At 2.30pm I start my afternoon surgery which generally finishes just after 5 pm. On a good day, I can leave around 5.40pm so I can pick up the kids and get home. Some GPs are staying well beyond 8pm to get everything done, some have remote access at home to keep on top of their admin. On a Friday I leave about 6.30pm or so as I don’t need to get home to pick up the children. Every couple of weeks, I will be ‘on call’, this means I will be the GP in charge of doing any ‘late visits’ – this means any urgent visits that are requested after lunch are my responsibility and I will do them after my afternoon surgery. I was late call earlier in the week and had six phone calls to do which were mostly prescription queries and one home visit to attend to.
So that is a typical ‘routine’ day. I won’t go into all the different patients I might see, from simple rashes to very complex elderly patients with several health conditions…Maybe for a future blog, suffice to say the clinical presentations are varied!
What is ‘urgent care’? At my practice, we GPs tend to do a whole day of urgent care. The clinic is full of patients needing/requesting same day appointments. Our urgent clinics are staffed by a variety of clinicians – a GP doing face to face consultations, a GP doing telephone triage, a practice nurse, an advanced nurse practitioner (ANP) and an urgent care practitioner (UCP) or two. Patients will have a variety of problems from simple coughs and colds to back pain, acute mental distress or urgent prescription queries. We do not promise a patient will see a GP and try to match the patient with the appropriate clinician on the day.
These days can be manic, the clinics are always full and we can see some very sick people. We tend to run ‘late’ so we try to warn patients there may be a wait but they will be seen. So why do we run late? Many problems aren’t a simple fix. Admitting someone to the hospital takes time, having to ring the bed manager or doctor on call, arranging transport after having a lengthy discussion with the patient/family about why a hospital stay is recommended. Also, the GP may be reviewing nurse/UCP patients as well as seeing their own.
Now I am a partner I also have other things to consider; how are my staff, anything they want to let me know about? Sorting complaints, ensuring the trainees are OK, replying to emails (so many emails!)… I am also comms lead – how is social media looking, are the waiting room TV screens up to date, do we need to sort new posters/campaigns? Liaising with IT/HR managers and local team leaders… The list goes on.
What other roles might you see us doing in general practice? Some days I spend half a day at a local nursing home, other weeks I do a round at a neurological rehabilitation unit. I am part of our practice ‘anticoagulation team’ so I monitor the warfarin clinics and authorise the dosing schedules when needed during a routine surgery. We teach medical students, supervise GP trainees, attend meetings at the hospital, medical school or CCG and get involved in research. No two weeks are the same.

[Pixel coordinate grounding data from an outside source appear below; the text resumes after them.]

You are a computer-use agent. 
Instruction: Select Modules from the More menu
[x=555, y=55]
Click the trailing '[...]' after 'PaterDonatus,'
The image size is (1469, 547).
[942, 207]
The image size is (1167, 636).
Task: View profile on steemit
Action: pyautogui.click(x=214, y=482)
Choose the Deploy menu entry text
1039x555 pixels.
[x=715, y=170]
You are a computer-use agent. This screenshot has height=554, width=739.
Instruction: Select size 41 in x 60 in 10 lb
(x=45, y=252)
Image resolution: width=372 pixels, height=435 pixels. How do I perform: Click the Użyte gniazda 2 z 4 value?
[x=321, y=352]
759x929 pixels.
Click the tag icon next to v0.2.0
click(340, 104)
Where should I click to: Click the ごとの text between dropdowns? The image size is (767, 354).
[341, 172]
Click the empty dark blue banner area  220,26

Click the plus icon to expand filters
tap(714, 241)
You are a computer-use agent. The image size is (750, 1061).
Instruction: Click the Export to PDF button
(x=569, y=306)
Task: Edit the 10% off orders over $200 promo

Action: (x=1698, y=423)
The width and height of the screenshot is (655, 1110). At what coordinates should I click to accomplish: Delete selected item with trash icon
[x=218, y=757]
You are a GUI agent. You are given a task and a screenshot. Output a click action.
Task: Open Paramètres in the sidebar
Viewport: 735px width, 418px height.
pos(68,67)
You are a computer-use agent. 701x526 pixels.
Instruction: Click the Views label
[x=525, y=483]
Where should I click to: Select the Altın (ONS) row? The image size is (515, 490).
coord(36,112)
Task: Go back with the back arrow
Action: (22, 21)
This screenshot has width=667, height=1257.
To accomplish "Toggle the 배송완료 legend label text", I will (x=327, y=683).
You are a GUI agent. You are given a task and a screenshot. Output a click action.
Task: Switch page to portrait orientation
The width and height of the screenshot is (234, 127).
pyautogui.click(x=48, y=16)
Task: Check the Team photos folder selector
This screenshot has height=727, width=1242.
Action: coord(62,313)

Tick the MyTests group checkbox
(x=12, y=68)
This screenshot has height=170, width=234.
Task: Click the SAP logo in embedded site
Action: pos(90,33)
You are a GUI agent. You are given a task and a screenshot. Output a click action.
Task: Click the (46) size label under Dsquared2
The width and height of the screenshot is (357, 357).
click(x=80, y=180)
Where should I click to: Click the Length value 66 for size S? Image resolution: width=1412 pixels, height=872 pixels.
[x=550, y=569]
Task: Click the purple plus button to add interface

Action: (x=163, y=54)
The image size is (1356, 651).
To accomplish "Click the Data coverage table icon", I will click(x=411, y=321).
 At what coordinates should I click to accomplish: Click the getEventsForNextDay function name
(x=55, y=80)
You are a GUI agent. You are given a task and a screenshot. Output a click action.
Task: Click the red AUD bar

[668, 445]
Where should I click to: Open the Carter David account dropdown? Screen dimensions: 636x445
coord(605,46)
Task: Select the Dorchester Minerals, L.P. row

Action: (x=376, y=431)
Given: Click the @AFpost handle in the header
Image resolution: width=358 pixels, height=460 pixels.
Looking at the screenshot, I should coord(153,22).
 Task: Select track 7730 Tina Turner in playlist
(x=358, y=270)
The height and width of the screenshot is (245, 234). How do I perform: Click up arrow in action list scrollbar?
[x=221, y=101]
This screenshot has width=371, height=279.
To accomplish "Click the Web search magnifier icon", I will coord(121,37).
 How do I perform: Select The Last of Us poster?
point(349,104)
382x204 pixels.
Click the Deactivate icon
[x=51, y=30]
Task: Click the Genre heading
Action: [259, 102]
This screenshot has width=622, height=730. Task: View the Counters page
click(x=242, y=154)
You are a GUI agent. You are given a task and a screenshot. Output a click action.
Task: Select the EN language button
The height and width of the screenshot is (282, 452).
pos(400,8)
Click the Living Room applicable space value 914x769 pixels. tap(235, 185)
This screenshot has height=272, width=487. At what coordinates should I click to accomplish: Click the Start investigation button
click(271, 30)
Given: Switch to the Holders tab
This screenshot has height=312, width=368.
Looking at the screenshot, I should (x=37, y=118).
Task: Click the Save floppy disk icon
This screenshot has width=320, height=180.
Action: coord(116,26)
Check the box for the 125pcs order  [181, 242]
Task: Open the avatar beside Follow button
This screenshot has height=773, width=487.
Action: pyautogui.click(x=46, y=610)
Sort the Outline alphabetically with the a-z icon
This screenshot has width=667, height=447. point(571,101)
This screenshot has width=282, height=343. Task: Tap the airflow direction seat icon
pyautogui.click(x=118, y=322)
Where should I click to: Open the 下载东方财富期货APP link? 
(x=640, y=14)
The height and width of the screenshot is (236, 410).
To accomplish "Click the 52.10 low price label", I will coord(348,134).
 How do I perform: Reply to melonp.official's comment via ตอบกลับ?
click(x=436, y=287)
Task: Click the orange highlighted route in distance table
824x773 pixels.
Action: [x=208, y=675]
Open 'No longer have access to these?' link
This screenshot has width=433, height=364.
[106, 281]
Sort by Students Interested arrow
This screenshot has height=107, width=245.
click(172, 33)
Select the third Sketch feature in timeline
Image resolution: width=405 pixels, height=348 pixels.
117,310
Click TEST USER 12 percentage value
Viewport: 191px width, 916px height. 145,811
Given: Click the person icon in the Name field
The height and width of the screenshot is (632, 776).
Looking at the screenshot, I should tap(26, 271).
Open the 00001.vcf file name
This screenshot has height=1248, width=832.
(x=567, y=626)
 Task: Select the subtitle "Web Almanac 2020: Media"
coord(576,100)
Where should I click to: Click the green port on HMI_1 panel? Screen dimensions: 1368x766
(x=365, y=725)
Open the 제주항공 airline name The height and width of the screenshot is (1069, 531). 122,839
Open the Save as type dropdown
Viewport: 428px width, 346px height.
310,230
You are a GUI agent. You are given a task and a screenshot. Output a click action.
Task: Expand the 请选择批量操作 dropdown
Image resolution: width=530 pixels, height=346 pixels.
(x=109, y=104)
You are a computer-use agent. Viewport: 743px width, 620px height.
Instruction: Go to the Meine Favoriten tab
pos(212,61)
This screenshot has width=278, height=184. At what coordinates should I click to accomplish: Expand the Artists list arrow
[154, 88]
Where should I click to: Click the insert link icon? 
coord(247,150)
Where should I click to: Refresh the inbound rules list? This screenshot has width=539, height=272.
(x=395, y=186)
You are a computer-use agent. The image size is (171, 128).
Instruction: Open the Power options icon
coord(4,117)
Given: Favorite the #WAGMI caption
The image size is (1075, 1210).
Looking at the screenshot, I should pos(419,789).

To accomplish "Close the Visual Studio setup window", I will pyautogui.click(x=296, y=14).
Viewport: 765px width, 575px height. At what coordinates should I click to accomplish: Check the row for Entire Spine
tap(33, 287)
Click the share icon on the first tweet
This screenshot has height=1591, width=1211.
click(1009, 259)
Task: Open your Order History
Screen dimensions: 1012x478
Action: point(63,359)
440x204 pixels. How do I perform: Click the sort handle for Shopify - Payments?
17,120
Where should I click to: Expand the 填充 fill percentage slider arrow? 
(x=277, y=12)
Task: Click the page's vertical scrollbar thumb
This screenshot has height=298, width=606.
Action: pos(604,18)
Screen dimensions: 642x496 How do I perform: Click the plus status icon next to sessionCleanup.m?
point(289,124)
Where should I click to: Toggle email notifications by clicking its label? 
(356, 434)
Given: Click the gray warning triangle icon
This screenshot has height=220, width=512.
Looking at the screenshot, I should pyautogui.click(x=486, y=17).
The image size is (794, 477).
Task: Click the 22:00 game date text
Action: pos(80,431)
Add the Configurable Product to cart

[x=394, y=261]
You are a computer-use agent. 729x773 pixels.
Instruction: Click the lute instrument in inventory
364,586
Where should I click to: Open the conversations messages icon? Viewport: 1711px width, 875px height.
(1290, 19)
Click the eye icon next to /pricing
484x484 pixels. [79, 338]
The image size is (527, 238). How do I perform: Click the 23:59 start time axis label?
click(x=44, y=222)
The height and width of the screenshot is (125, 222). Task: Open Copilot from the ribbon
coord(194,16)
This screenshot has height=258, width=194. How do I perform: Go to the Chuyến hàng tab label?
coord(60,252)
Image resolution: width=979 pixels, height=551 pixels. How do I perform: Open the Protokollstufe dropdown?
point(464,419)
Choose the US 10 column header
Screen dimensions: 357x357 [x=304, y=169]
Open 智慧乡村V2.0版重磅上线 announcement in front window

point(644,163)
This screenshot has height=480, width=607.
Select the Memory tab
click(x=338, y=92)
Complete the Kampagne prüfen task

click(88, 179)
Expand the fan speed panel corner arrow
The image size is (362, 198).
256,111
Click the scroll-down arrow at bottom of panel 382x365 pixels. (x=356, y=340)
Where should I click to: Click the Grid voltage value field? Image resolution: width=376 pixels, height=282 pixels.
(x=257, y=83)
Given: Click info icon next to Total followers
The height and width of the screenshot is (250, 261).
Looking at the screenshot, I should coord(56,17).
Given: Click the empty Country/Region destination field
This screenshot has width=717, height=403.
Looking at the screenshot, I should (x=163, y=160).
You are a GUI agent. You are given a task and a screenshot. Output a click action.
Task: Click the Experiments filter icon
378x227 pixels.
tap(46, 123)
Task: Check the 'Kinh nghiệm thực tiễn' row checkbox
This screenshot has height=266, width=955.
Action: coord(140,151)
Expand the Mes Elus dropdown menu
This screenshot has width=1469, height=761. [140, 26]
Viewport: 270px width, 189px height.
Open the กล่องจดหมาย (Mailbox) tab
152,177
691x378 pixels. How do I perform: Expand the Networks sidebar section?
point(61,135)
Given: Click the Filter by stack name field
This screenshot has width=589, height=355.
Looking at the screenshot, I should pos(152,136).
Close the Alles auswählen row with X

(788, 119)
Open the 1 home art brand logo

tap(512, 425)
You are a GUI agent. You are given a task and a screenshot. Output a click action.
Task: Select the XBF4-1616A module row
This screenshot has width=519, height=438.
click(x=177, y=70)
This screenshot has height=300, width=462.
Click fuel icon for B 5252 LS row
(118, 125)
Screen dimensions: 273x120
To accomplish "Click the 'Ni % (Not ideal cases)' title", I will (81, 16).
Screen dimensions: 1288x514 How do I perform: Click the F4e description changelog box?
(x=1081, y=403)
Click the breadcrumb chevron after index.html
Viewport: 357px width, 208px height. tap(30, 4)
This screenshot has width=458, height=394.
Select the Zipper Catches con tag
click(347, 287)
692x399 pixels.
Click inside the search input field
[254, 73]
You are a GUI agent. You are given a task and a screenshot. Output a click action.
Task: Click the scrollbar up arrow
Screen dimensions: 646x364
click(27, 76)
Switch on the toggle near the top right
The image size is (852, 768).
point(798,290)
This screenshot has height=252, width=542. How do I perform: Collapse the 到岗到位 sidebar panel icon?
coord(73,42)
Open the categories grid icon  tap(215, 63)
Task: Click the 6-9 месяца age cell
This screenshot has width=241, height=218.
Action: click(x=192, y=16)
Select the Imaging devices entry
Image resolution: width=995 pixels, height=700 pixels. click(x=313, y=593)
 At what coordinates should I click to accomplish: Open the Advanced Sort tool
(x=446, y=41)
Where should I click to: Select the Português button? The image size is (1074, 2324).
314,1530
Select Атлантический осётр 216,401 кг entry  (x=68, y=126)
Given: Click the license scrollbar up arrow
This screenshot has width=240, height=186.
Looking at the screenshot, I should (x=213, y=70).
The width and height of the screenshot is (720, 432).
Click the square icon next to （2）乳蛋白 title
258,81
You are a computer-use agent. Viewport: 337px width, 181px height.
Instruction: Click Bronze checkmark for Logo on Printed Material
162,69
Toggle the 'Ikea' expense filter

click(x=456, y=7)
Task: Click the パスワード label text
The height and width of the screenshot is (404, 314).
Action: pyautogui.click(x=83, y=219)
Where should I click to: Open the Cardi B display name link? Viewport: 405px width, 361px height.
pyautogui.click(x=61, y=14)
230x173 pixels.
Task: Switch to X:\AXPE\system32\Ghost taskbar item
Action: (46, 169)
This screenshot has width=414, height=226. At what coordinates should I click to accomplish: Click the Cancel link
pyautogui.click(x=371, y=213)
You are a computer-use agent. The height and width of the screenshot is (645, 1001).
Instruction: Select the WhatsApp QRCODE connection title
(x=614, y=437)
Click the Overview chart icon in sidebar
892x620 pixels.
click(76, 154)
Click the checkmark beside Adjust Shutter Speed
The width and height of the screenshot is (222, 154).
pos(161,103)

I write this post on a Friday evening half watching masterchef Australia with a glass of wine in hand. It has been a busy week. I love my job, I love my colleagues. Being a GP is hard, it is busy but my goodness it is an honour. I get let into the personal lives of my patients; they trust me, they rely on me and they respect me. We do our best for you, sometimes we get it wrong but I assure you we are doing our best.